Benim milli ve manevi değerlerim, iktidarı oluşturan ekibin değerleriyle zerre kadar uyuşmuyor; kesin!.. Çünkü, onlara göre ‘milli, manevi değer’, kendileri gibi düşünmeyi, desteklemeyi, iktidar savunucusu olmayı içeriyor. Ben orada yokum!.. Kaldı ki, bunlar ‘subjektif kavramlar’.. Herkese göre değişebilir ve kişinin iç dünyasıyla, kültürü, yaşam biçimiyle ilgilidir. İktidar ‘milli manevi değer’ adı altında kendi politikalarını ‘dayatmaya’ çalıştığı için toplumda büyük bir çatışmaya, ayrışmaya neden oluyor.

Bu iktidarın elinden alın ‘din istismarı ve milliyetçilik köpürtmesini’ geriye hiçbir şey kalmaz. Ekonomiyi batırmış, bilim, sanat, edebiyat, kültür, sevgi, barış gibi toplumu geliştiren alanlarda hiçbir icraatı olmayan, aksine baltalayan iktidar; varlığını ve bekasını tamamen ‘milli manevi değer’ kisvesine bağlamış durumda.

Söz konusu dini inanç ise, bu topraklarda farklı inanç grupları var, değerleri, ibadet şekilleri, yaşam biçimleri farklı. Deist, ateistler var, bu grup ‘din’ konusuna tamamen farklı yaklaşıyor.

Ama bu insanlar aynı topraklarda bir arada barış içinde yaşayacak! Bunu sağlamak da devletin görevi!.. Kendini devlet zanneden parti ise, kendi değerlerini dayatmaya, herkesi orada hizalamaya çalışıyor. Bu da toplumda gerginlik, düşmanlık yaratıyor, iktidar ise bu ortamdan besleniyor.

****   ****

Misal, bebeler üzerinden gündem yaratma çabaları, muhalefet liderinin 70 yaşındaki liderine hain dedirtme aymazlığı siyaset tarihine geçecek bir ayıptır. Toplumu bölme, ayrıştırma işini neredeyse çocuk parklarına indirgediler. Tek adamın muhalif herkese ‘hain, terörist, şerefsiz’ deme özgürlüğü var, bu özgürlüğü istiyor ki bebeler bile kullansın!..

Şu anda bu iktidar ‘azınlık’ durumunda değil mi, anketler bunu gösteriyor. Anketlere göre kaybedecekleri kesin olan seçime giderken yöntemin daha da sert olacağı açıkça görülüyor.

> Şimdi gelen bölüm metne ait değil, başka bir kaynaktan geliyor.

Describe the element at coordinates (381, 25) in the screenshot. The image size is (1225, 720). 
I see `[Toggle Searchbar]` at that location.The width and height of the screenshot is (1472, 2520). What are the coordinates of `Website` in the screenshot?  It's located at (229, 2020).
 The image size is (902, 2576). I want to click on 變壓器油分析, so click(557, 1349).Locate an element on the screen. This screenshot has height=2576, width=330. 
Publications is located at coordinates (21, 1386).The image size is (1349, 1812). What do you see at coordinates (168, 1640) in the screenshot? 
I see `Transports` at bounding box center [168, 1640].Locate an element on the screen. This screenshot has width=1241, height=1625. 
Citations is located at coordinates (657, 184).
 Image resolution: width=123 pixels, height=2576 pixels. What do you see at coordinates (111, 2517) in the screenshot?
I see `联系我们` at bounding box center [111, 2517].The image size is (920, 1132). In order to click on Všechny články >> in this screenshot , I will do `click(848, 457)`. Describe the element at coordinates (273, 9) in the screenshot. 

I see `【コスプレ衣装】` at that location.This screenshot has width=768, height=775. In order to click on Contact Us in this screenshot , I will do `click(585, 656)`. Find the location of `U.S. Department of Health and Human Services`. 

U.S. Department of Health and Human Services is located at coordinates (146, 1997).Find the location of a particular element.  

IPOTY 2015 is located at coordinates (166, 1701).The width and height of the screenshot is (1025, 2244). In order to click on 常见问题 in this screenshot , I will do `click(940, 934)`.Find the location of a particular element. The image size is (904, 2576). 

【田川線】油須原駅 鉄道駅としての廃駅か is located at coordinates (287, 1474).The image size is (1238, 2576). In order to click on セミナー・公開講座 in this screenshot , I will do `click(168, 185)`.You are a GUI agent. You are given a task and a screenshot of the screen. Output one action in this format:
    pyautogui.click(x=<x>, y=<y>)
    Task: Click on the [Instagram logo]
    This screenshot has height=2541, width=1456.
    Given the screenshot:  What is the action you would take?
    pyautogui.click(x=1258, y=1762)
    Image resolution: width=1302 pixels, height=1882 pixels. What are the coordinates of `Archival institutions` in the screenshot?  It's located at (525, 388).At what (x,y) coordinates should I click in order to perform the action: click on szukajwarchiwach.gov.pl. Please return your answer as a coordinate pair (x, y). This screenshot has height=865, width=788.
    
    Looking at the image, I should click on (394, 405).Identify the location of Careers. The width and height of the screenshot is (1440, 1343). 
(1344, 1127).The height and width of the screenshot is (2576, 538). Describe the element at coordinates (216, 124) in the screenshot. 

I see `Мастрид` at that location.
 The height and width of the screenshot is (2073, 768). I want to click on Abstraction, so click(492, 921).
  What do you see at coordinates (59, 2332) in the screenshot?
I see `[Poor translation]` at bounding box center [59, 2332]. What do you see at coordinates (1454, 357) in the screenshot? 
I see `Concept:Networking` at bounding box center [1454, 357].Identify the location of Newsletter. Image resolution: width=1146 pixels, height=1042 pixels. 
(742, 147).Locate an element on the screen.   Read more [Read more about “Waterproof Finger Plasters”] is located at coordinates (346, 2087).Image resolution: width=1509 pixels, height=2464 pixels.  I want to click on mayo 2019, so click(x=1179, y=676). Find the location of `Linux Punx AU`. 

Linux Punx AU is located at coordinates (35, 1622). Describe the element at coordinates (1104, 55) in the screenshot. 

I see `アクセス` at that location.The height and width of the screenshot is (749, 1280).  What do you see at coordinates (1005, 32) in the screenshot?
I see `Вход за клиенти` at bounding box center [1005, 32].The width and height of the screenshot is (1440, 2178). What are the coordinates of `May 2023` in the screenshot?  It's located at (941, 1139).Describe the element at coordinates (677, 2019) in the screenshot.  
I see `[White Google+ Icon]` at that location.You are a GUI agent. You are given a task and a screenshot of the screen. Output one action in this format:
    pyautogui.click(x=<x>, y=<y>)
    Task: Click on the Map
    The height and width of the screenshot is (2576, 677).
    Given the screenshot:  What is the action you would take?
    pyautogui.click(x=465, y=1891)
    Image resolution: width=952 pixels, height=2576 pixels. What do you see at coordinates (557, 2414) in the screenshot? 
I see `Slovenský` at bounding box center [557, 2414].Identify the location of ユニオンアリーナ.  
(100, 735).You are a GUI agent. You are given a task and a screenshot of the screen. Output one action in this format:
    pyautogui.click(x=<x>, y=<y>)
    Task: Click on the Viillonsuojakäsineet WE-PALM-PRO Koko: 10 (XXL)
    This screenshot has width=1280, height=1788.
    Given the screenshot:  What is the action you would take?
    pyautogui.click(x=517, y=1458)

Zaten tek bildikleri bu…‘Tak diye söyleyecek, şak diye yapacak’ bakanlarla yol alınacak, yargı tamamen kontrol altında tutulacak. İç İşleri zaten ‘emin ellerde’..

Kadrolar, bakanlar, seçime göre şekillendiriliyor. Görülüyor ki, bebeler dahil, herkese muhalefete hakaret etme özgürlüğü yaygınlaştırılacak… Geçim derdindeki halkın yaşantısı zaten yeterince zor, bir de toplumsal gerginlik, korku ve şiddet sarmalına sokuluyorlar. Kontrolsüz artan akaryakıt fiyatları, elektrik, doğalgaz zamları; mal ve hizmetlerde de fiyatları patlattı. Enflasyonun reelde yüzde yüzü geçeceği açıklanıyor.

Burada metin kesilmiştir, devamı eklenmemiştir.